* _Information_:
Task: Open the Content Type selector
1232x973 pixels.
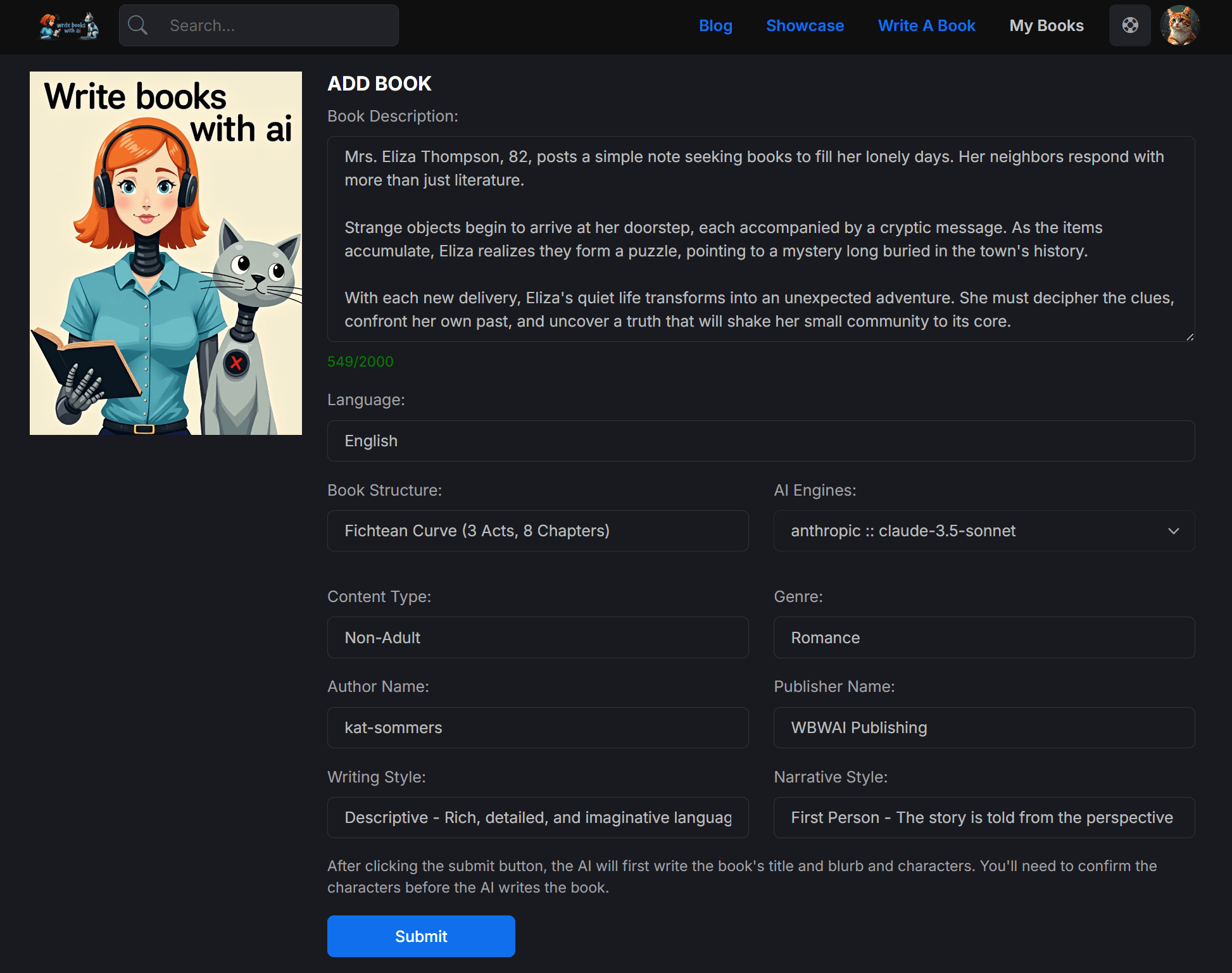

* * *

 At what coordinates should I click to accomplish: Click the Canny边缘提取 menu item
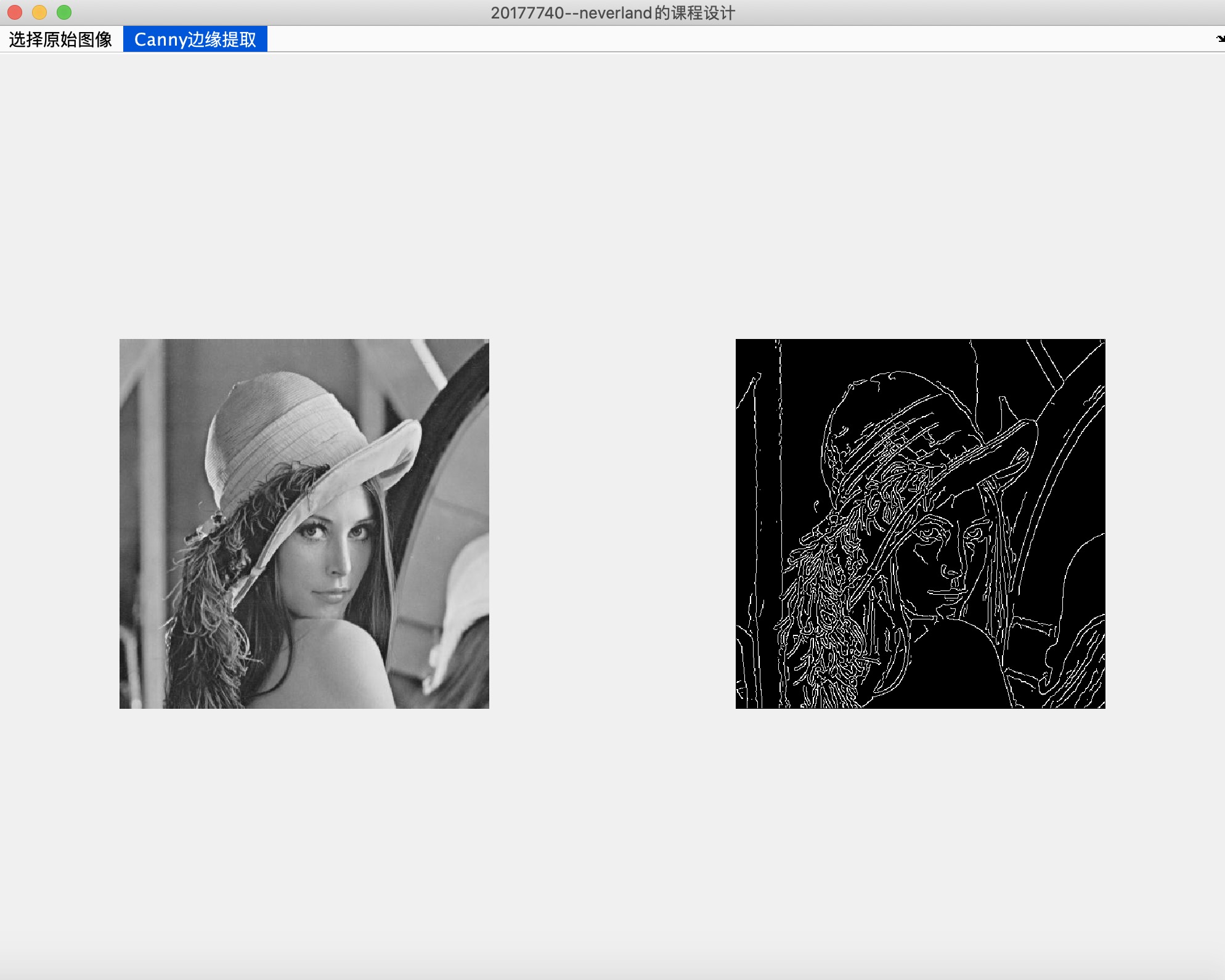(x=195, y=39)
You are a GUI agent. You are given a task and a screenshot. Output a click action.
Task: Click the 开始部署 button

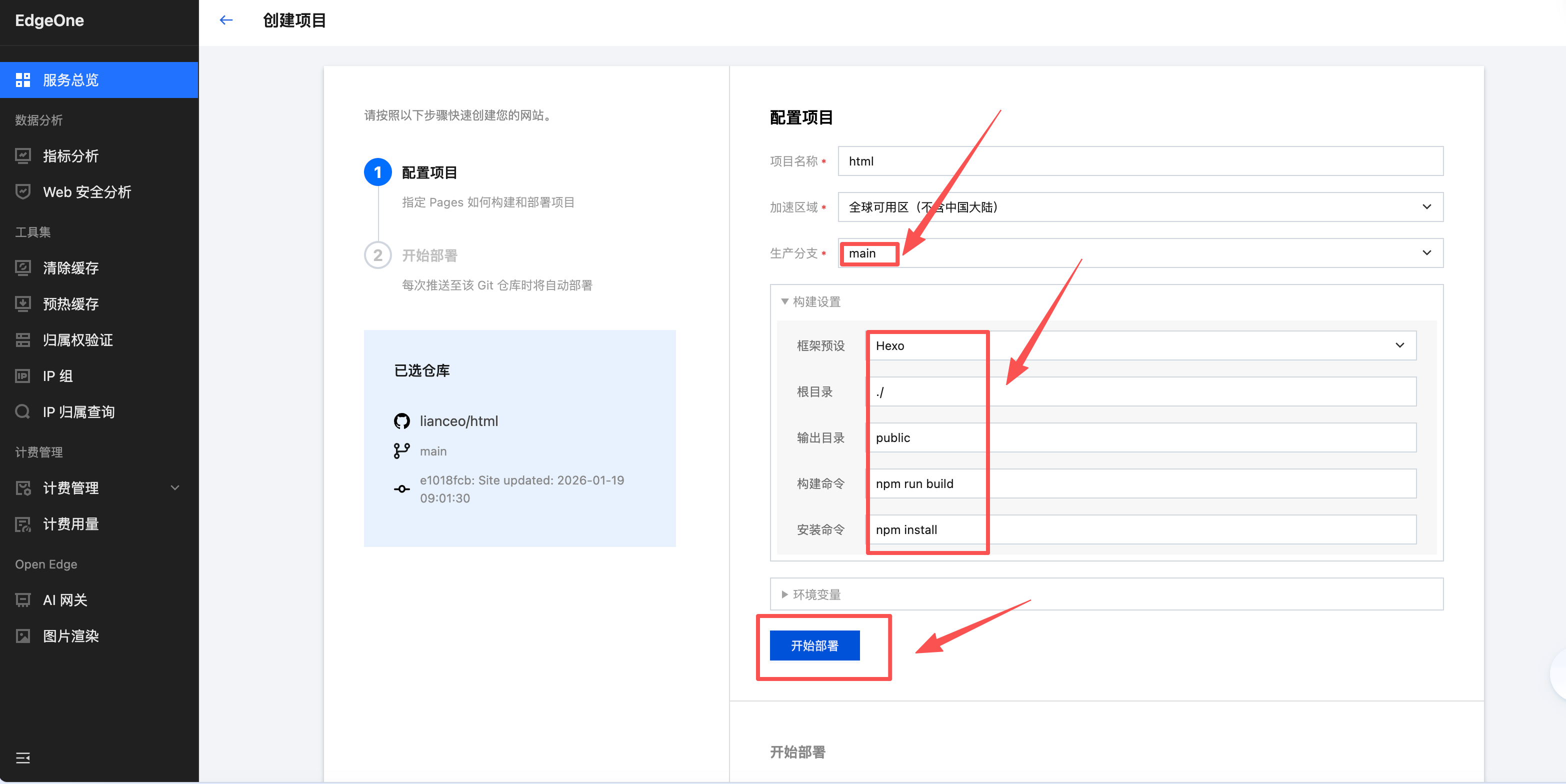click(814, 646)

* _Your goal_:
Return exactly, and only, the lines above starting at the line that contains "Task: Open the Content Type selector" and ending at the line that contains "1232x973 pixels.".

* _Written solution_:
Task: Open the Content Type selector
1232x973 pixels.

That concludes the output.